Hebert Candies is an American brand of confectionery owned by American Gourmet Group, LLC. Hebert Candies is headquartered in Shrewsbury, Massachusetts, in a Tudor stone mansion off Route 20. The "candy mansion" is the company's sole retail outlet and candy manufacturing facility and has become a destination for locals and tourists alike.

==Company history==

Hebert Candies was founded in 1917 when Frederick E. Hebert purchased a copper kettle, knife, table iron, and thermometer for $11.00. In 1946, Mr. Hebert purchased a Tudor stone mansion on Route 20 (the major route connecting Central Massachusetts with Boston) in Shrewsbury, Massachusetts, and moved his candy-making operations there. As a result, Hebert Candies became the first roadside confectioner in the entire United States. In 1956, after tasting white-coat candies while traveling in Europe, Hebert introduced white chocolate to the United States, and was the first to do so.

Frederick Hebert and his two sons Gerald and Raymond Hebert successfully grew the business to nine retail outlets in the New England area and shipped candy around the world. Later, Gerald would buy out his brother Raymond and assume sole ownership. Gerald Hebert's sons Ronald, Richard, and Frederick Jr., and daughter Dianne developed the candy bar fund raising business for Hebert Candies. They later sold millions of candy bars to organizations in United States and Canada.

Hebert Candies was acquired in August 2005 and continues its retail operation and manufacturing facilities at the Candy Mansion.

Previously in 2004, Hebert Candies had sold the chocolate bar manufacturing equipment and fundraising portion of the company to LaMontagne of Canada. LaMontagne and the new owner of Hebert's, Pete Perkins of Sabrosa Foods, could not come to terms and subsequently LaMontagne severed ties and ceased production of chocolate bars labeled for Hebert Candies.

In 2005, investment firm Longmeadow Capital Partners LLC acquired Hebert Candies. Along with this acquisition, the candy maker launched its melon-colored packaging as part of a rebranding campaign aimed at giving Hebert products a fresher, more modern look. The aim was to refresh its image, boost sales and snag online business as a "premium affordable" candy maker in New England.

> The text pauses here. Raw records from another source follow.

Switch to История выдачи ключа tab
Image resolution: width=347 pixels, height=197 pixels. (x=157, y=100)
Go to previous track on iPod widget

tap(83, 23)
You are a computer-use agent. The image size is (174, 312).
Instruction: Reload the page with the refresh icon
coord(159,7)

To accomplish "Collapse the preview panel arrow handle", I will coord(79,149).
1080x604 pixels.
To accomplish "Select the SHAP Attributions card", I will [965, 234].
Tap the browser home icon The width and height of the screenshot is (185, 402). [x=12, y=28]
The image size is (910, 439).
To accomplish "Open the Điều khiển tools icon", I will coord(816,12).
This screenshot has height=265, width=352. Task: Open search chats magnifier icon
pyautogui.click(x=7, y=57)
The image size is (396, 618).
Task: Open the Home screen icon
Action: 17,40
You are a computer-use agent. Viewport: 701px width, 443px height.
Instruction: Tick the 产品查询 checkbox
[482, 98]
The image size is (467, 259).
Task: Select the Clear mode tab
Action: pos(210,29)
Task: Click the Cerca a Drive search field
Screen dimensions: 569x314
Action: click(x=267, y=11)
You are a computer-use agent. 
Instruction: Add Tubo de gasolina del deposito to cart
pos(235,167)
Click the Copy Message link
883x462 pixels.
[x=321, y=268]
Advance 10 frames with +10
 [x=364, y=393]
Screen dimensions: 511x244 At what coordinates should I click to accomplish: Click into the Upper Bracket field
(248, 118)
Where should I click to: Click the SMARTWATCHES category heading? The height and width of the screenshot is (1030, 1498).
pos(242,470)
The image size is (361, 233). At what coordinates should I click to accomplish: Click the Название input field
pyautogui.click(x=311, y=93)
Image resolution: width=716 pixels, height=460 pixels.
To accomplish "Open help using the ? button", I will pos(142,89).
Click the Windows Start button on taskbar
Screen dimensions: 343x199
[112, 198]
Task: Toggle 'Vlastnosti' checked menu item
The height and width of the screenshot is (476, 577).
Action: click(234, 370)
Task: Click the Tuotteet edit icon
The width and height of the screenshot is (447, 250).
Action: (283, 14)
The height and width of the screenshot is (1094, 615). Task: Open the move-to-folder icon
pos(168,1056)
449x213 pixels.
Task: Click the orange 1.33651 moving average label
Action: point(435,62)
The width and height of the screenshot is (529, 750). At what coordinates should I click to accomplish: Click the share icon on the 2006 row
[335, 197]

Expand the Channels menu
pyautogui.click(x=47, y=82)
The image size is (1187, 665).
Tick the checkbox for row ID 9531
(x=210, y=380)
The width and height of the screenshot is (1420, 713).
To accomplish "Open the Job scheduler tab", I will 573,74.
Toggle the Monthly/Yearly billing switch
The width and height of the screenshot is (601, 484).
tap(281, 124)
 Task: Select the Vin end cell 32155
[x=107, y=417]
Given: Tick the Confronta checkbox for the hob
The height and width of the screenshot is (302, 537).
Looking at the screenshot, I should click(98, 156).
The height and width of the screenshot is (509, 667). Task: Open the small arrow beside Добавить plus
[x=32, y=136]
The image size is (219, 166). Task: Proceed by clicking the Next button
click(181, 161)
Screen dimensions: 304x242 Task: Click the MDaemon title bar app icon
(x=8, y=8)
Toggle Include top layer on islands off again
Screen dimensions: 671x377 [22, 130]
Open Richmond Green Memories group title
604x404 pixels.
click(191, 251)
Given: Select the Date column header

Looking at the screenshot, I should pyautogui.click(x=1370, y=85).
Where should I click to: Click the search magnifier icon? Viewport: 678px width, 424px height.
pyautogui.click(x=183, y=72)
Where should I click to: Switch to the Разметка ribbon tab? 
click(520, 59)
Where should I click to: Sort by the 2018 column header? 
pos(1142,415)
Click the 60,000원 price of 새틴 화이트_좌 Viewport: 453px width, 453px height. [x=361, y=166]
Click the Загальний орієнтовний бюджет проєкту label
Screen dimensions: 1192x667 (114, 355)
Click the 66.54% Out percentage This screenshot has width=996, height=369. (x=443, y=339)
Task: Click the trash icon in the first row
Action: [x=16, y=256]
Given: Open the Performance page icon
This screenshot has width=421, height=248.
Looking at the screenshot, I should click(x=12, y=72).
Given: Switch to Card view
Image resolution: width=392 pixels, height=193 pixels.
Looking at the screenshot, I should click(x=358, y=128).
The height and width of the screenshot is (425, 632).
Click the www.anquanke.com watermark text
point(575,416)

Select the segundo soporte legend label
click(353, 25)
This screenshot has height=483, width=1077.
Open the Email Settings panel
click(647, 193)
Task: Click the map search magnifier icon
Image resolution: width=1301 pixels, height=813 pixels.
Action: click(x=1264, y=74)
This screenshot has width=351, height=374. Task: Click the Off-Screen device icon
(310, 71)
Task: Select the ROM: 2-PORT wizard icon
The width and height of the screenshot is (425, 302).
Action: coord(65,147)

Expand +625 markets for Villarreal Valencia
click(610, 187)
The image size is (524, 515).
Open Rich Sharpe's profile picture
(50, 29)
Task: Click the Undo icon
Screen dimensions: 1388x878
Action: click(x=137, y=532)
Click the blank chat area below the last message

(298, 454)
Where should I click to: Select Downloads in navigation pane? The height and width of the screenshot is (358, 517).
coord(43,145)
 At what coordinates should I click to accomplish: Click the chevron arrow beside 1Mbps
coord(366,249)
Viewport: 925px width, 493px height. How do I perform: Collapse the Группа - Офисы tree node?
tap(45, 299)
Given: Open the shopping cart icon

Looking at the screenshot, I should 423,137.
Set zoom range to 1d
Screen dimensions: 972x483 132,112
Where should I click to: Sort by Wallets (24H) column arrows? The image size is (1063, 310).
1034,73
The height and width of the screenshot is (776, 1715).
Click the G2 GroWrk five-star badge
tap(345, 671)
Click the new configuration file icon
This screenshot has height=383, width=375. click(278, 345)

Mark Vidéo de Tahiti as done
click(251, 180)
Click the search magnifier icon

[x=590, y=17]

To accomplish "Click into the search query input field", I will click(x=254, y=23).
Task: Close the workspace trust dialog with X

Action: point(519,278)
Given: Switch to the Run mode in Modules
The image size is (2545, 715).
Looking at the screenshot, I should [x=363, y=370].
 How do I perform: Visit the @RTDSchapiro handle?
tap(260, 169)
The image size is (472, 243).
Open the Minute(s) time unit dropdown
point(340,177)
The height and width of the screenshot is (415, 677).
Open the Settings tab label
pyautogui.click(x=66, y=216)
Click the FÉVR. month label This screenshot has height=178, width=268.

In the Spring of 2012 Hebert Candies became part of American Gourmet Group, LLC which conducts a wholesale gourmet food and spa gift basket business and which is also a Longmeadow Capital Partners, LLC company. American Gourmet Group, LLC wholesales its gift baskets to national retailers on-line and in-store. It also distributes its gift baskets in the promotional products industry under the trade name, Gifted Expressions. As to the two businesses coming together, Sheila Shechtman, CEO of American Gourmet, said "our goal is to marry Gifted Expressions' creativity, differentiation and customer focus with Hebert's capacity to manufacture artisanal and promotional branded chocolates and gifts."